Stored dataset items
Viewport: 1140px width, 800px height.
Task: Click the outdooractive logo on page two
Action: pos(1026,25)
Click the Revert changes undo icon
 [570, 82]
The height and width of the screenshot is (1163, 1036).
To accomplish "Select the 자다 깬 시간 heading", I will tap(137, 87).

--

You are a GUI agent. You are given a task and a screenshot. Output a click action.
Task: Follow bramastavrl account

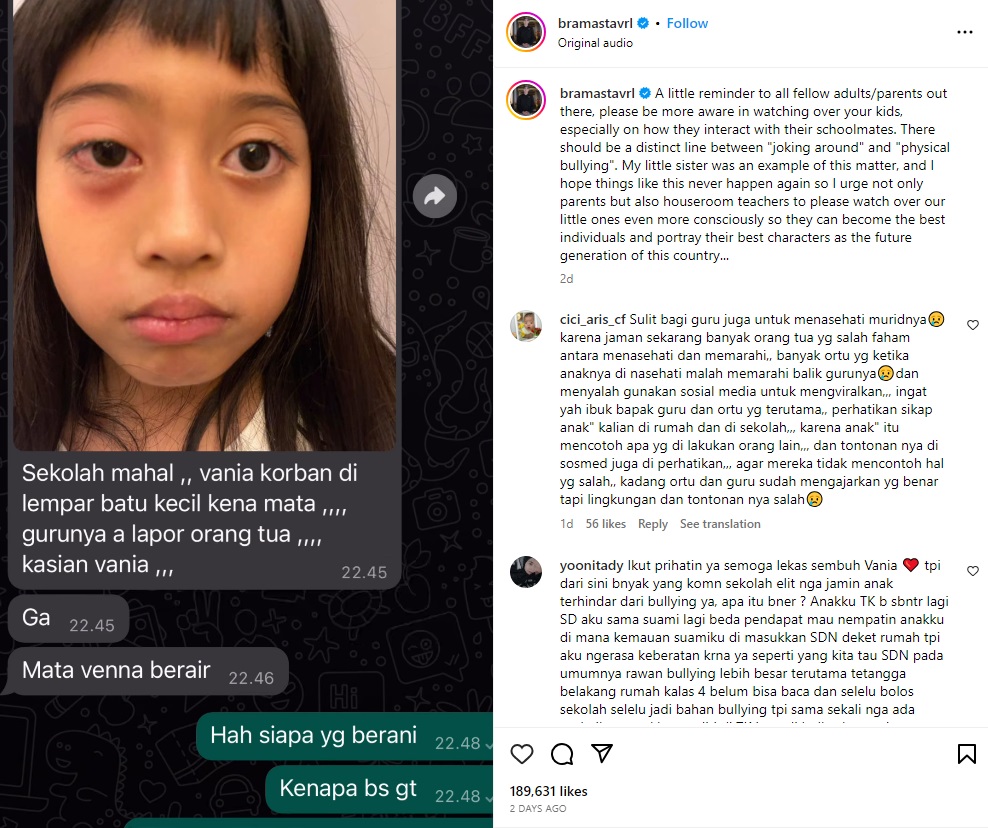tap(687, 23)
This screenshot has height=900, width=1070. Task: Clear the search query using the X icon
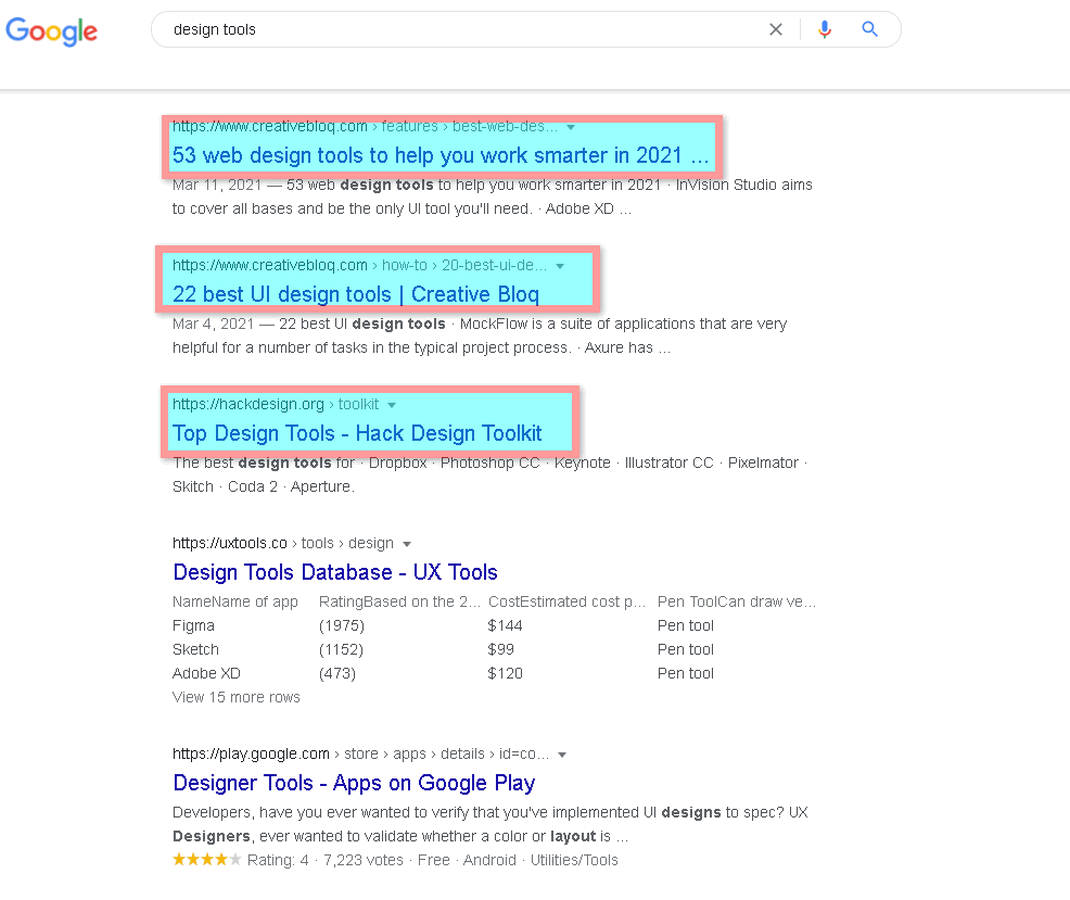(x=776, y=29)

- **GIVEN TASK**
Arrange the lines of the material above into a numbered list, starting at the line that contains "Click the Revert changes undo icon" and ending at the line that contains "will tap(137, 87).". Leave out any blank lines.

- **OUTPUT FOR THIS EXERCISE**
1. Click the Revert changes undo icon
2.  [570, 82]
3. The height and width of the screenshot is (1163, 1036).
4. To accomplish "Select the 자다 깬 시간 heading", I will tap(137, 87).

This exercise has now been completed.